THE UPS AND DOWNS OF VLAD NANCA - the joyride
Sometimes Vlad Nanca ends up being a moody person. Otherwise he enjoys making long walks trough Bucharest and all the remaining green pastures of the city. He is perfectly at ease with the benches, the variegated children playgrounds and the smoke screens of Vienna.
At times I say to myself that Vlad really became a fanatic with some aspects of the city we all love to hate. But that is why he probably began reading and collecting the signs. I remember some of his earliest photo’s featuring a bunch of seemingly accidental glyphs, the marks of time, weather and human activity left back.
No graffiti’s there, no street art as such.
But maybe someday, someone should try to find what links the Brownian movement of the black or white marker on the doors and walls, the vermicelli of dust graffiti on dirty car windows and empty showrooms, bridging the gap with the ravaged surface of children playthings, laden with freshly painted rust. There is a lot of unaccounted for design and purpose all around us. There are a lot of objects that are still left forgotten or that are just there, waiting to be placed in some sort of order. The archive is allready well on the way, gathering things that where seen before just as simple childish spellings and accidental drooling saying SCIENCE. Or so they thought.
The playground architecture has been more and more a subject of artistic and political intercourse. Duo van der mixt and also Mircea Cantor and Ciprian Muresan investigated this place that we should never see just as benign, colorful surroundings. It is also a place of unrepentant jingoism under which a dull, grey reality seems to lurk.

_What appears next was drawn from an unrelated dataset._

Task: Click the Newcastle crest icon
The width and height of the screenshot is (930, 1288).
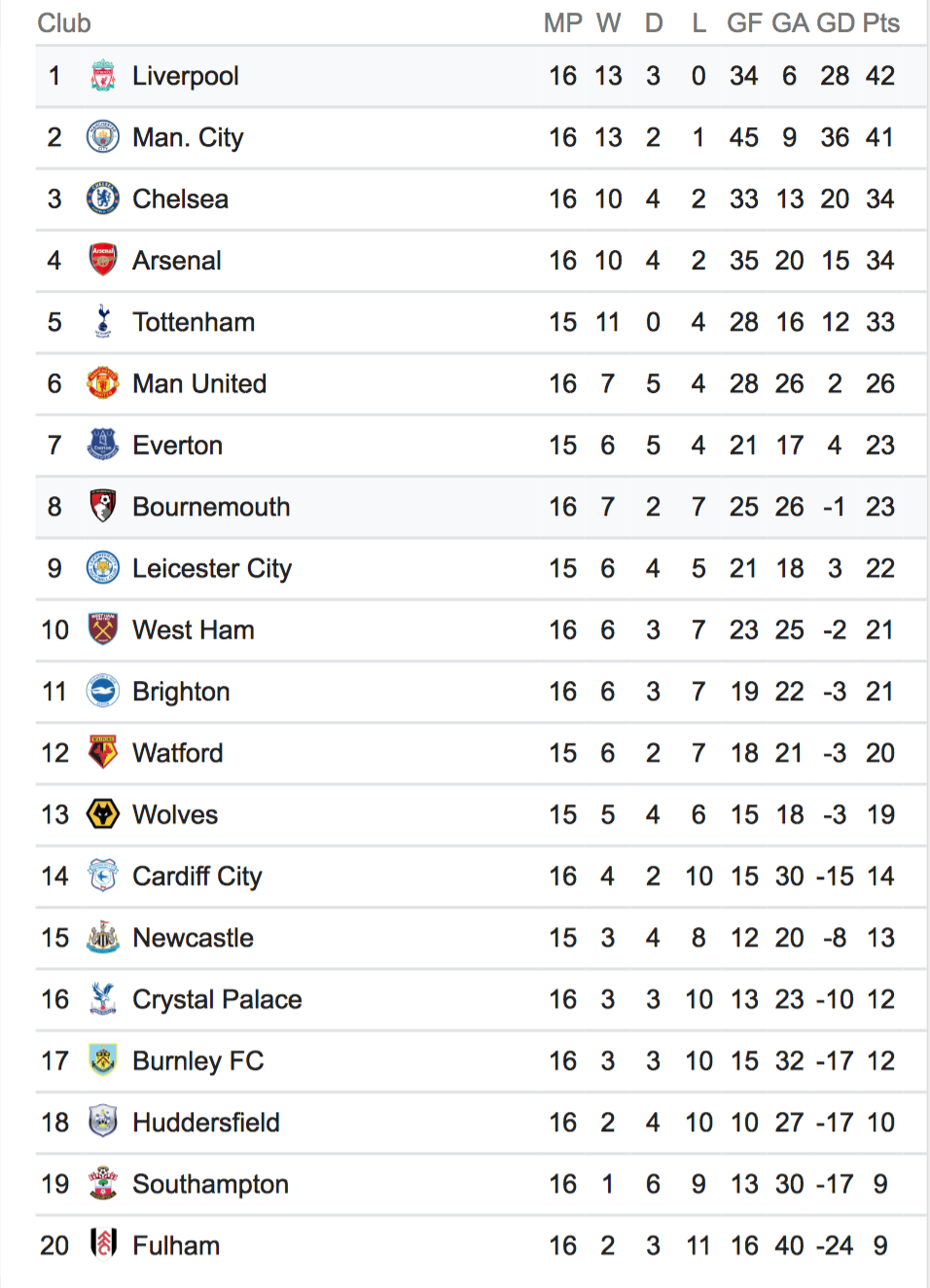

Also we can see clearly that some of these newer more elaborate children paradises contrast with the more simple and basic instances. In some places an entire kindergarten facility rises, fortress-like, near the older, traditional swings and slides.
Vlad Nanca noticed that most of the small kids on playground territory like to stay up high. They like this high vantage point from where they can swoop down to the ground. Besides the slide, the merry-go-round is the most telling piece of equipment in a children’s quarter. Apart from following sinusoidal curves, children also learn how to spin around in circles, dizzy with their new concentric feeling.
We always seem to enhance our slides and swings in different ways. This is why children go up the slide again after they’ve come down. This is how the simple direction snakes its way past the photographic obstacles to the repeated joyride of a natural high that could end up down below.